# ADBA Show Coming Up



## pitbullgirl22 (Jul 27, 2008)

So on November 29 there is a show in Cleburne, Texas any one besides me gonna be there?


----------



## BedlamBully (Jun 6, 2008)

I wish! One of these days I will make it!


----------



## bahamutt99 (May 14, 2008)

I didn't know Cleburne was only 4.5 hours away from us. I'll have to go next year when we're doing some ADBA. We're done for this year.


----------



## apbtmom76 (Nov 4, 2008)

Darn Baha, was hoping to meet you this time. Oh well next year. Woo hoo. And I will be there. With all 4 of the dogs. The next day NTBBC is having a all breeds fun show and my dogs all qualify!! lmao


----------



## bahamutt99 (May 14, 2008)

We're too broke to hit any more shows this year. We had to pass on a show not an hour from our house.
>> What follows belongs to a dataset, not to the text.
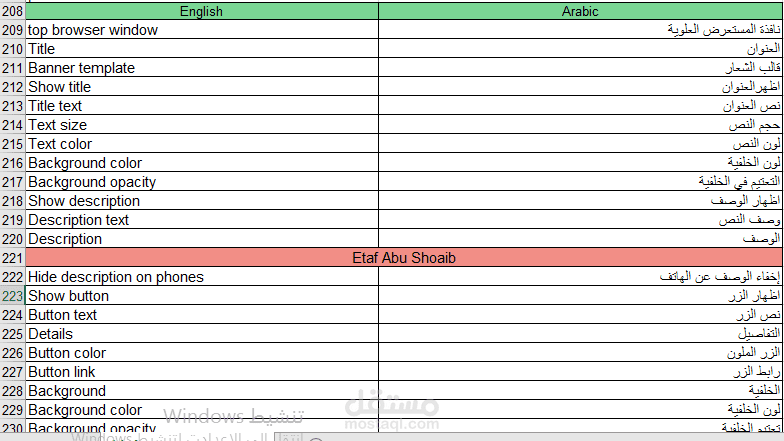Viewport: 784px width, 441px height.
Task: Click the green "English" header cell
Action: click(201, 11)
We're tentatively planning on the TX Classic in Hutto (UKC), but who knows. That's going to be a big expense because we'd be bringing all 3 if we go, and will need to rent a vehichle large enough for crates. We've got a lot of non-dog expenses, so we may have to cross that one off. For the summer we'll be doing ADBA shows that are close enough to get to. And then probably the UKC Nationals in Denton in October.


----------



## apbtmom76 (Nov 4, 2008)

I don't have any UKC dogs. But I will for sure see you at the ADBA shows. WIll be getting a UKC dog in about a year or so.


----------



## BedlamBully (Jun 6, 2008)

Why not Dual register your ADBA dogs?


----------



## apbtmom76 (Nov 4, 2008)

well I don't think that Phoebe would fit the UKC standards. ANd my Phoenix is from a byb and I found out that his papers are with a not so good registry. SO he is just always gonna be my companion. Penny is fixed and too heavy to show. Except for the fun shows. SHe's gonna be the therapy dog. Orion is a mix and can't do anything,now that we found out about his knee cap. 
SO Phoebe is the only ADBA dog I have right now. lol. I will actually ask the breeder about getting her dual reg. I have a friend who knows a UKC person to come out and check your dog out. hmmm got me thinking now. haha


----------



## bahamutt99 (May 14, 2008)

Could always do weight pull.


----------



## blurzredg4 (Oct 23, 2008)

anyone know how far cleburne is from denton?


----------